Exercise instructions: Print every record exactly as it appears. Leave the pictures out.

Recorded data:
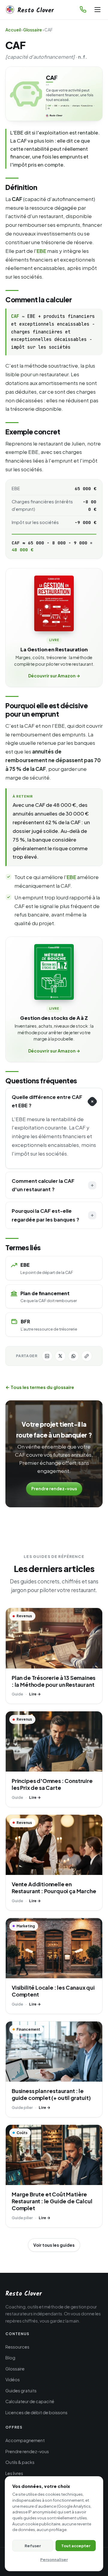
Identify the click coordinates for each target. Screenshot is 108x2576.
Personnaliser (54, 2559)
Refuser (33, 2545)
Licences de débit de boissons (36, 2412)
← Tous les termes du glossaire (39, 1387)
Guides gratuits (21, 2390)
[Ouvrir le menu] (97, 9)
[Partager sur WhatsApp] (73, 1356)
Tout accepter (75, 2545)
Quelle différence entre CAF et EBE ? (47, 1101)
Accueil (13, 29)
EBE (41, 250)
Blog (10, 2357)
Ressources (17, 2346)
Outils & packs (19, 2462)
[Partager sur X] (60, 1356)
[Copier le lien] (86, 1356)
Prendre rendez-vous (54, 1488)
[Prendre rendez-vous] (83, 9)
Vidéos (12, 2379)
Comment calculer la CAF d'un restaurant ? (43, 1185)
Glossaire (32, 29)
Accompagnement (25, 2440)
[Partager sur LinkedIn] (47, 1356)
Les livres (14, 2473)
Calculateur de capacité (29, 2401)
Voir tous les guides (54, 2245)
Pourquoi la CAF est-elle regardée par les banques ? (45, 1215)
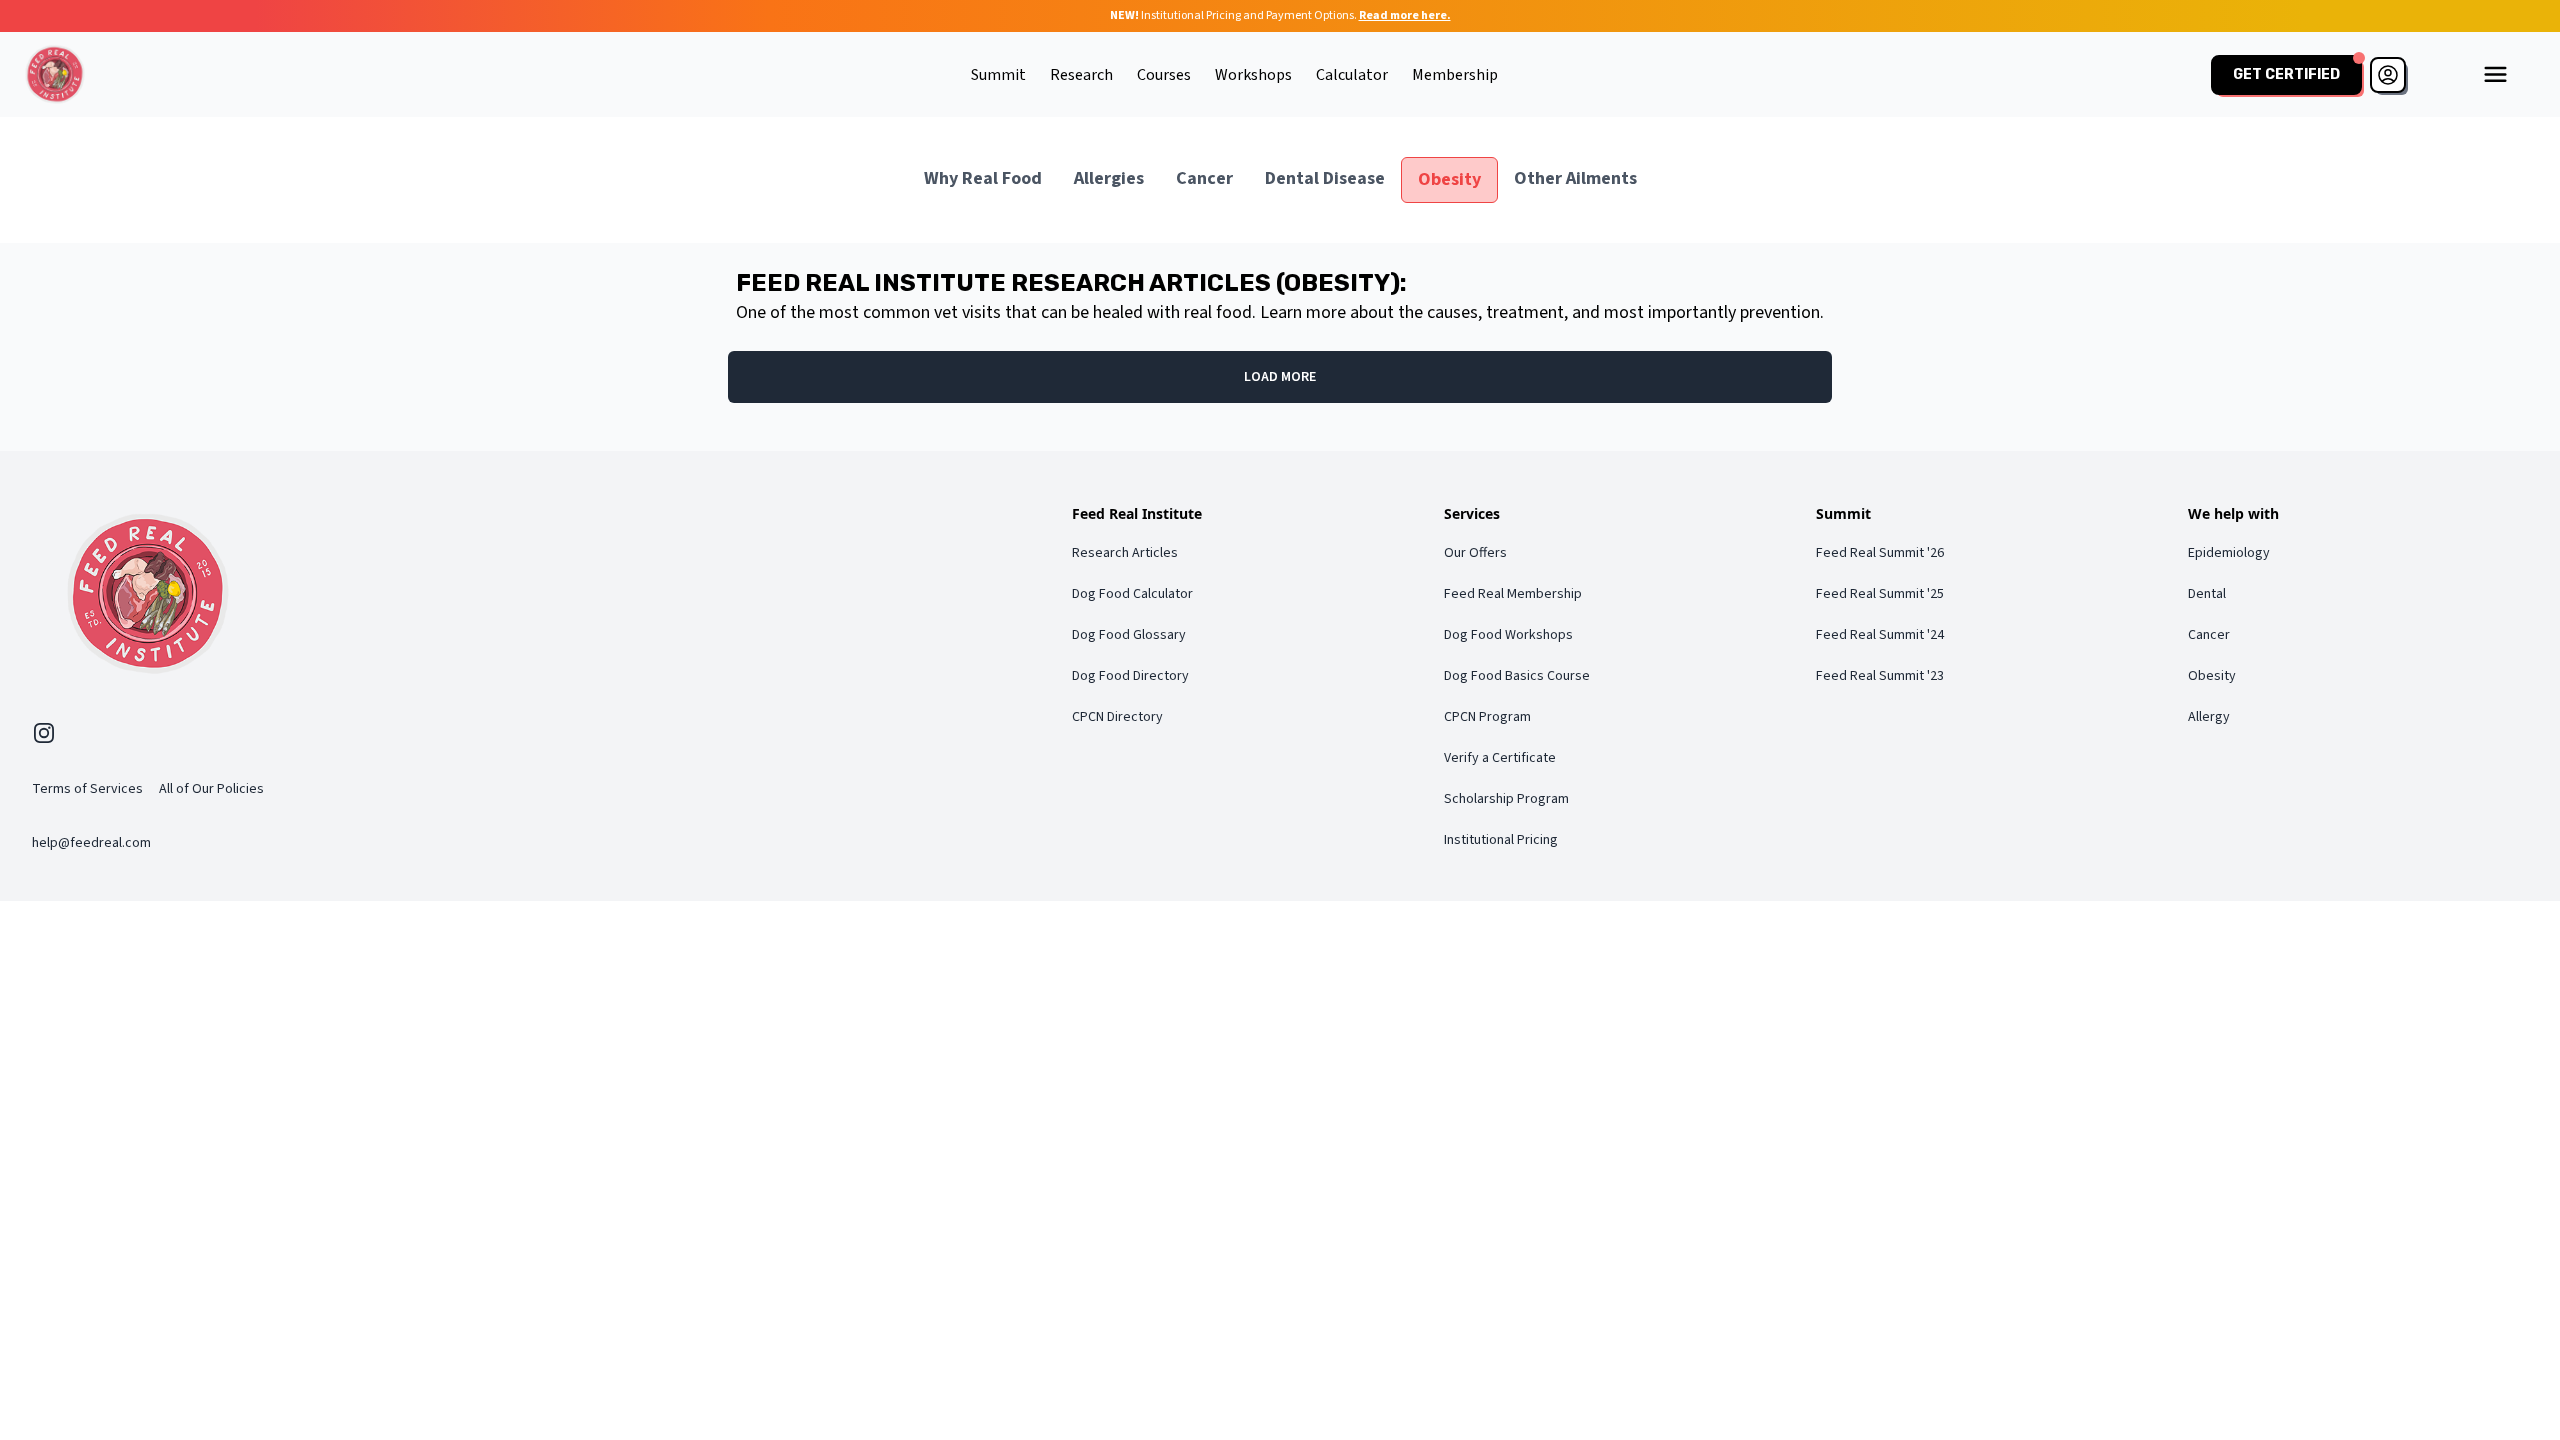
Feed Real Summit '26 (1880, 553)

Completed exercise:
Identify the click coordinates for each target. Screenshot is 108x2576.
Personnaliser (54, 2559)
Refuser (33, 2545)
Licences de débit de boissons (36, 2412)
← Tous les termes du glossaire (39, 1387)
Guides gratuits (21, 2390)
[Ouvrir le menu] (97, 9)
[Partager sur WhatsApp] (73, 1356)
Tout accepter (75, 2545)
Quelle différence entre CAF et EBE ? (47, 1101)
Accueil (13, 29)
EBE (41, 250)
Blog (10, 2357)
Ressources (17, 2346)
Outils & packs (19, 2462)
[Partager sur X] (60, 1356)
[Copier le lien] (86, 1356)
Prendre rendez-vous (54, 1488)
[Prendre rendez-vous] (83, 9)
Vidéos (12, 2379)
Comment calculer la CAF d'un restaurant ? (43, 1185)
Glossaire (32, 29)
Accompagnement (25, 2440)
[Partager sur LinkedIn] (47, 1356)
Les livres (14, 2473)
Calculateur de capacité (29, 2401)
Voir tous les guides (54, 2245)
Pourquoi la CAF est-elle regardée par les banques ? (45, 1215)
Feed Real Summit '26 (1880, 553)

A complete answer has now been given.